───── Source material ─────
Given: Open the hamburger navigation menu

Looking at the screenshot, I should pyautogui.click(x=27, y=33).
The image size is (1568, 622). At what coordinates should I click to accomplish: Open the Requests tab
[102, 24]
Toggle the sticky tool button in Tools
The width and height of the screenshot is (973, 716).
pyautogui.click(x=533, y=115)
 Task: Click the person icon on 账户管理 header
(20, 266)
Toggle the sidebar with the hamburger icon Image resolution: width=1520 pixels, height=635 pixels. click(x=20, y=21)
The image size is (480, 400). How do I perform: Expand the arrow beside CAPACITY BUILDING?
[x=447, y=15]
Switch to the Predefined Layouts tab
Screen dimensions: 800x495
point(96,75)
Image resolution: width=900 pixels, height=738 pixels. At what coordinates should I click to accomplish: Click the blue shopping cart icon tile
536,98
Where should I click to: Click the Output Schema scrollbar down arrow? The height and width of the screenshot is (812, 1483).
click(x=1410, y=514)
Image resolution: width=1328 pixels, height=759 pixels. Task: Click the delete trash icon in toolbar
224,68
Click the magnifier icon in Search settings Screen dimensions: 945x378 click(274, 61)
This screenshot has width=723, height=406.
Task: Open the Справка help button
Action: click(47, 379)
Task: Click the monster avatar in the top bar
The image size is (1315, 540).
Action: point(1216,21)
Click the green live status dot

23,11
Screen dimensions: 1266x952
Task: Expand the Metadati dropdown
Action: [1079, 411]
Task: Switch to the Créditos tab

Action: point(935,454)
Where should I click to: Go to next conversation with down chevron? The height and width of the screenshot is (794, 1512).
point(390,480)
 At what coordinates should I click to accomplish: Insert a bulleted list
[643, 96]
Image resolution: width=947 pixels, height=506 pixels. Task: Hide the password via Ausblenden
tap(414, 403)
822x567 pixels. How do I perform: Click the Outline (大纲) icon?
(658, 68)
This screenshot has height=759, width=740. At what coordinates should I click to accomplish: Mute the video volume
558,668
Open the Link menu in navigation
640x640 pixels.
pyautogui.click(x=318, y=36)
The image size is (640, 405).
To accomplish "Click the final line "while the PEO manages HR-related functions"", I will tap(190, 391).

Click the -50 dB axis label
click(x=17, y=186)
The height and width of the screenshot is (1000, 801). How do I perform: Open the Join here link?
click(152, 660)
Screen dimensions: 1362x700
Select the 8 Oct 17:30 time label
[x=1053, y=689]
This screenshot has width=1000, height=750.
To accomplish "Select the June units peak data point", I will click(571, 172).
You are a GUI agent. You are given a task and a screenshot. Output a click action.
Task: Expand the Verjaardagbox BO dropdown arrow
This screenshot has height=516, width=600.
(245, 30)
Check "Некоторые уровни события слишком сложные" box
─────
_Try it_: Scan the records above. Return every line with "will" in it.

_Output of the task_:
To accomplish "Click the final line "while the PEO manages HR-related functions"", I will tap(190, 391).
To accomplish "Select the June units peak data point", I will click(571, 172).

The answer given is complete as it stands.